MySql Performance Measurements for Capacity Planning
I’ve been working on a project lately where we are trying to design a site to handle some really high traffic volumes. As an interactive data-driven site, the database is going to be the scalability limit- the site is designed so its easy to add more front-end web machines behind load balancers, but scaling-out your database (via replication and partitioning techniques) can be much more complicated. So the question at hand is how much load can MySql be expected to handle on commodity hardware. I was a bit surprised to not find good resources for this information on the Internet so we did some analysis ourselves.
First of all, I should define commodity hardware. Today you can buy an incredible amount of computing power for really reasonable prices. You can get a 1U machine with dual-Xeon 5430 CPUs packing 8 cores at 2.66ghz each and 4 SAS drives on a nice RAID controller for under $3000. It is possible to get a machine with more CPU (quad Xeons, etc) but as you move up from here, the prices go up dramatically- jump to 4x quad-core Xeons and you will quickly be spending at least $10,000.
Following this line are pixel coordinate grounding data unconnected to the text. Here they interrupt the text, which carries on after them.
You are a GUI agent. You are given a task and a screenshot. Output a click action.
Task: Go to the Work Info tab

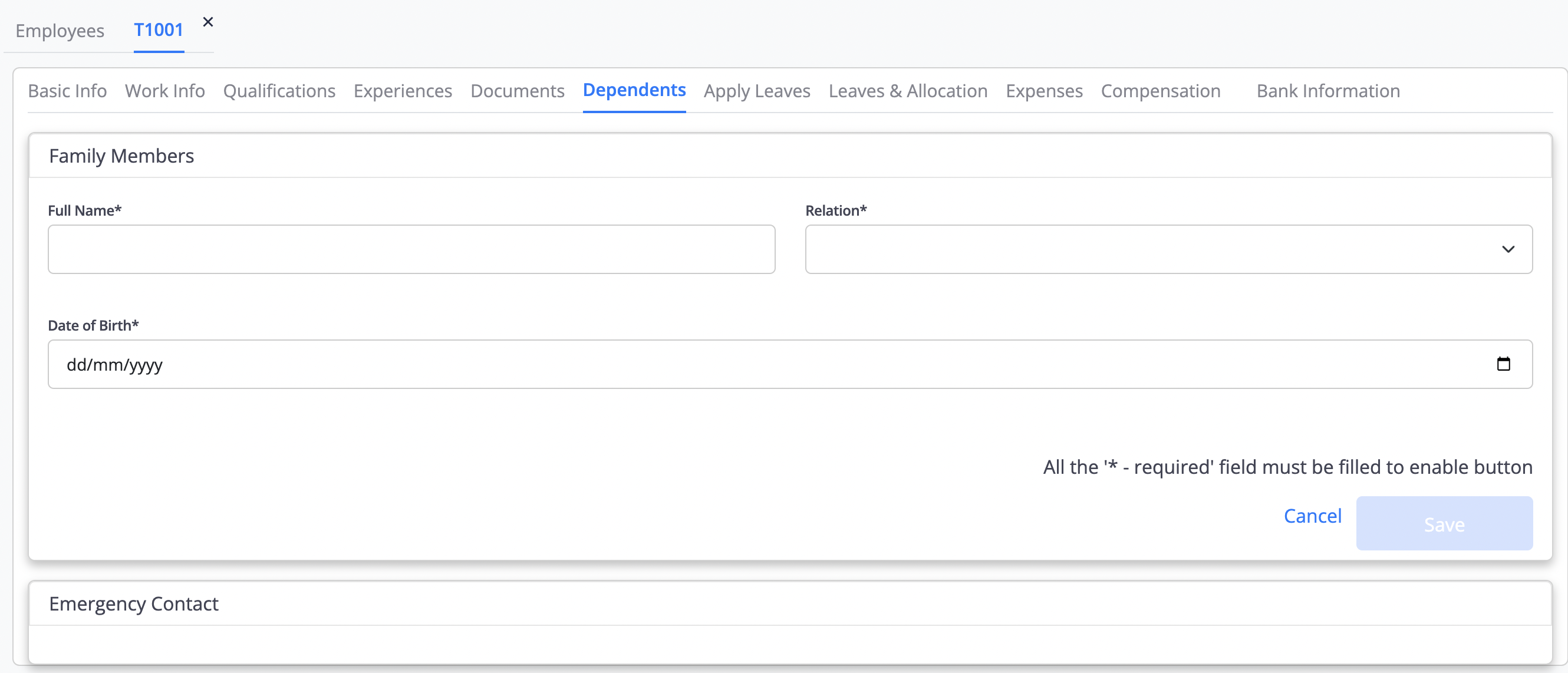pyautogui.click(x=164, y=91)
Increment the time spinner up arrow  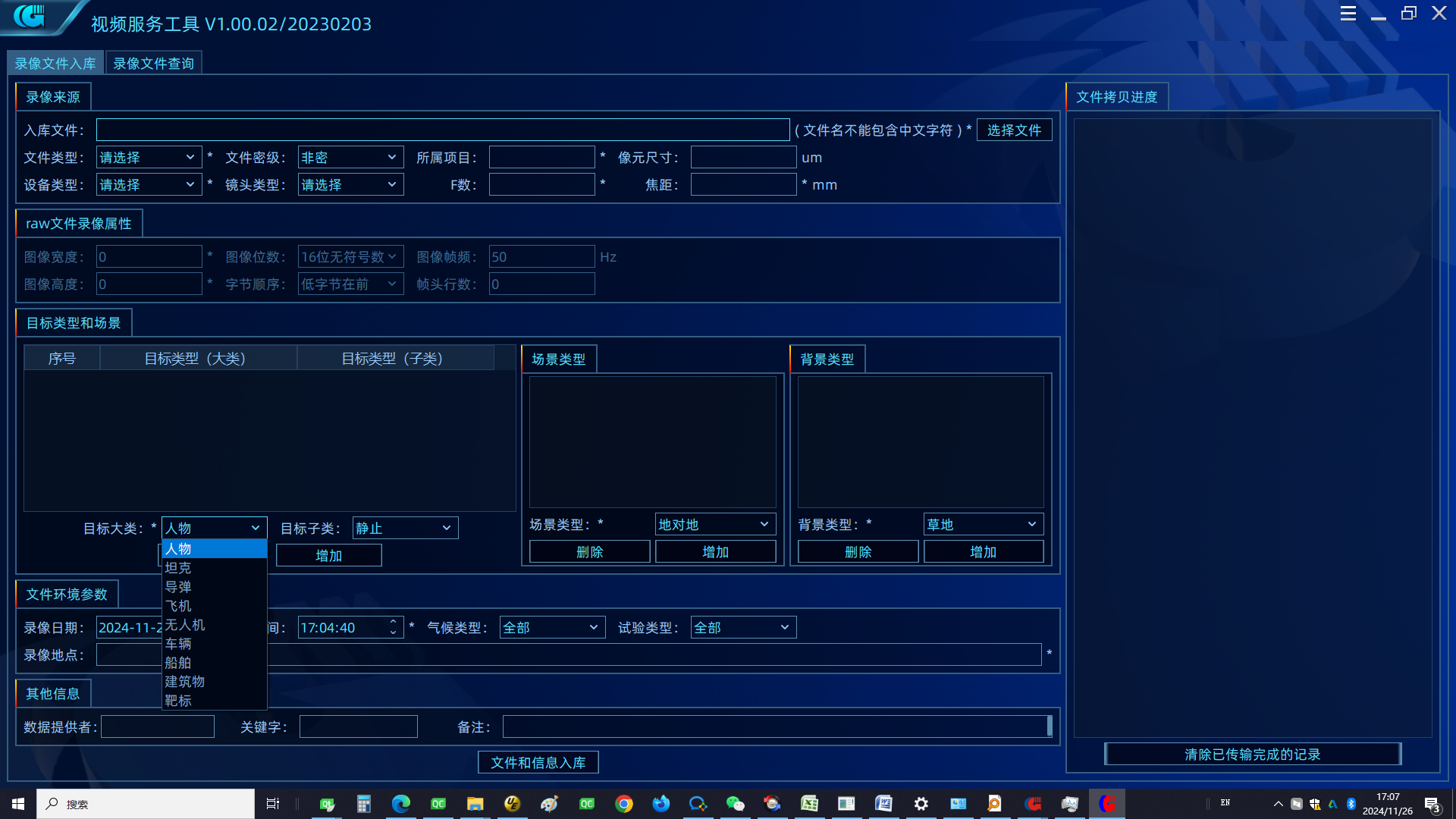(393, 623)
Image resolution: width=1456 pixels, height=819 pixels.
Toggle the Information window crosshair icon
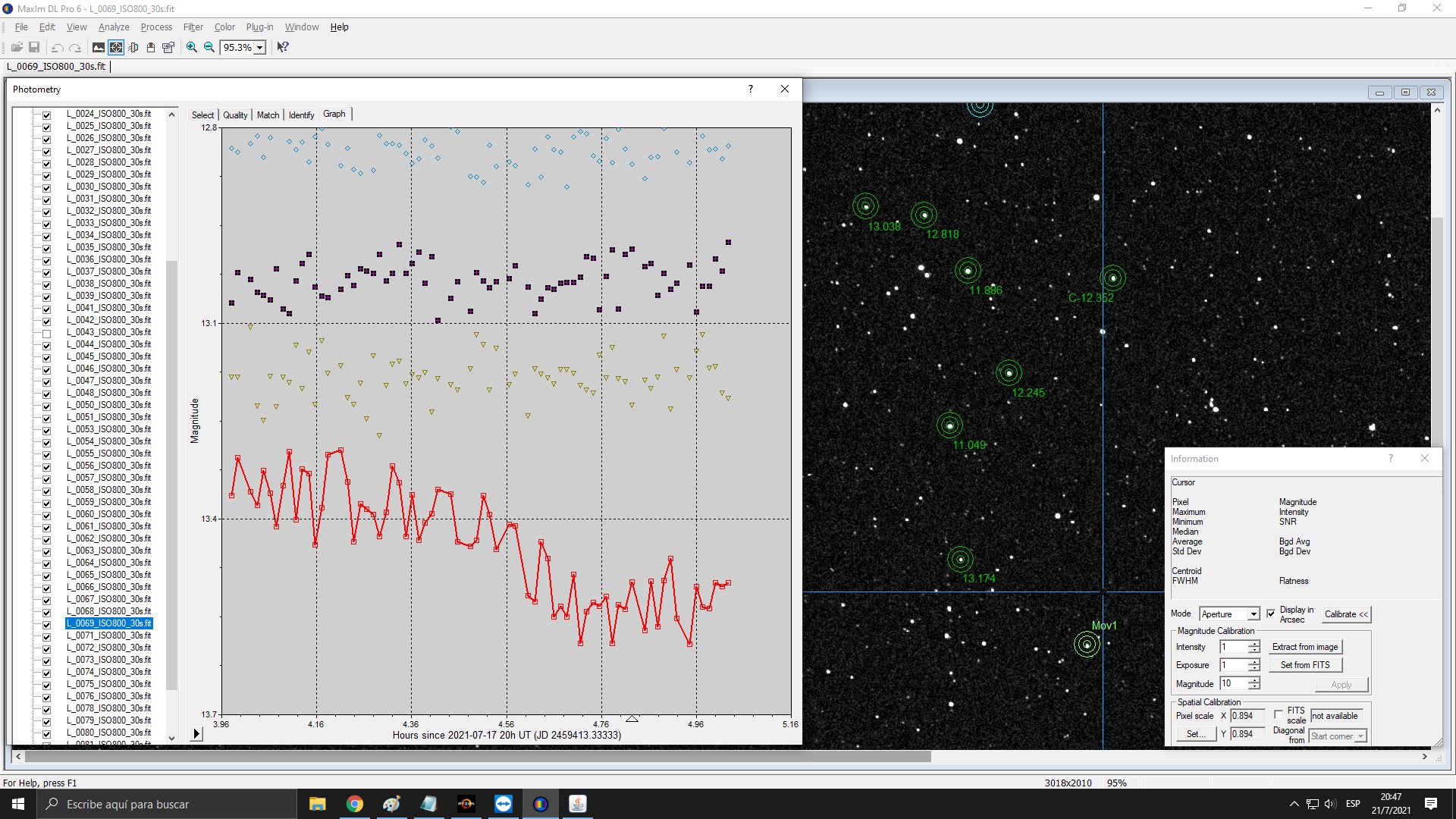click(x=116, y=47)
The first round of tests are very simple and are just aimed at asking two very simple questions-
What is the maximum number of queries per second I can expect from MySql on this hardware under ideal conditions?
Does MySql 5.1 scale better than MySql 5.0 on this 8-core system? I’d read various rumors that MySql 5.0 has a hard time fully using 8-cores, but MySql 5.1 hasn’t had a final “general availability” release yet, so I’d be reluctant to use it unless it is a lot faster.
The test is just a tight loop of a PHP file doing 100,000 queries for random user-records. 1-64 of these PHP scripts are run at the same time to test more clients hitting the server. This test is unrealistic in many ways- first of all there are no writes, so the MySql query cache should never get cleared on this test. Because the data-set is fairly small this test should involve NO disk I/O- the entire database table will be cached in RAM and so this is a pure test of the maximum number of queries.
There were a few challenges running this test. First of all we saw some really strangely poor performance at first with the MySql we had installed via a RPM. Re-compiling MySql to make sure it matched with our exact kernel and processor solved that problem.
There was another test that was being limited by network bandwidth- I had thought the client machine was on gigabit Ethernet, but it turned out its port was only 100mbps and we were filling that entire pipe. I found the issue by comparing the performance from the remote machine to running the test-client on the MySql box.
Results
With MySql 5.0 with one thread we were seeing about 7,000 qps (queries per second). Adding a second thread doubled that, but it maxed out at around 10 threads and 40,000 qps. The total CPU was about 540% (or 68% of the total CPU)- it was using more than 4 cores worth of CPU but wasn’t able to really use the full 8.
With MySql 5.1 on thread gave us the same 7,00 qps, and 16 threads gave us about the same 40,000 as MySql 5.0, but as the client-threads increased to around 30 it maxed out at 55,000qps. At this point it was using about 750% CPU (or 93% of the total) on the machine. You really aren’t going to see more than this other than a full compute-bound task (like numerical calculation, encoding, etc). So the conclusion is that MySql 5.1 DOES scale better on an 8 core machine, giving around 30% better performance.
Overall this is showing really good things for MySql performance and especially future expectations. I wouldn’t be eager to jump and go deploy MySql 5.1 yet considering that it isn’t “final” yet, but it should be a good choice when its finished. Also over the next year Intel is expected to upgrade the Xeon to 6-cores per chip and re-introduce hyper-threading giving each core 2 “virtual” threads worth of execution. Together these should give us another 100% performance boost given the right software.
There are a couple of next steps that I’m hoping to explore in future posts. It would be interesting to get a better picture of MySql performance with a mixed load that contains some insert/updates in addition to the queries. I’m also planning on doing a similar performance analysis of memcache. Finally I’m planning on writing a bit about how to use these numbers in creating a capacity plan for your web-site.


May 29th, 2008 at 5:36 am
I just started working on a 8 core Mac Pro. With MySQL 5.0 I am not getting more than 200% when only doing inserts. I am using the my-huge.cnf configuration, but do I need to change other settings?
Could I have a look at your configuration
cheers,
Dennis
July 8th, 2008 at 10:35 am
When doing only inserts you are going to be disk I/O limited, not CPU bound. What disk setup do you have? One spindle or more?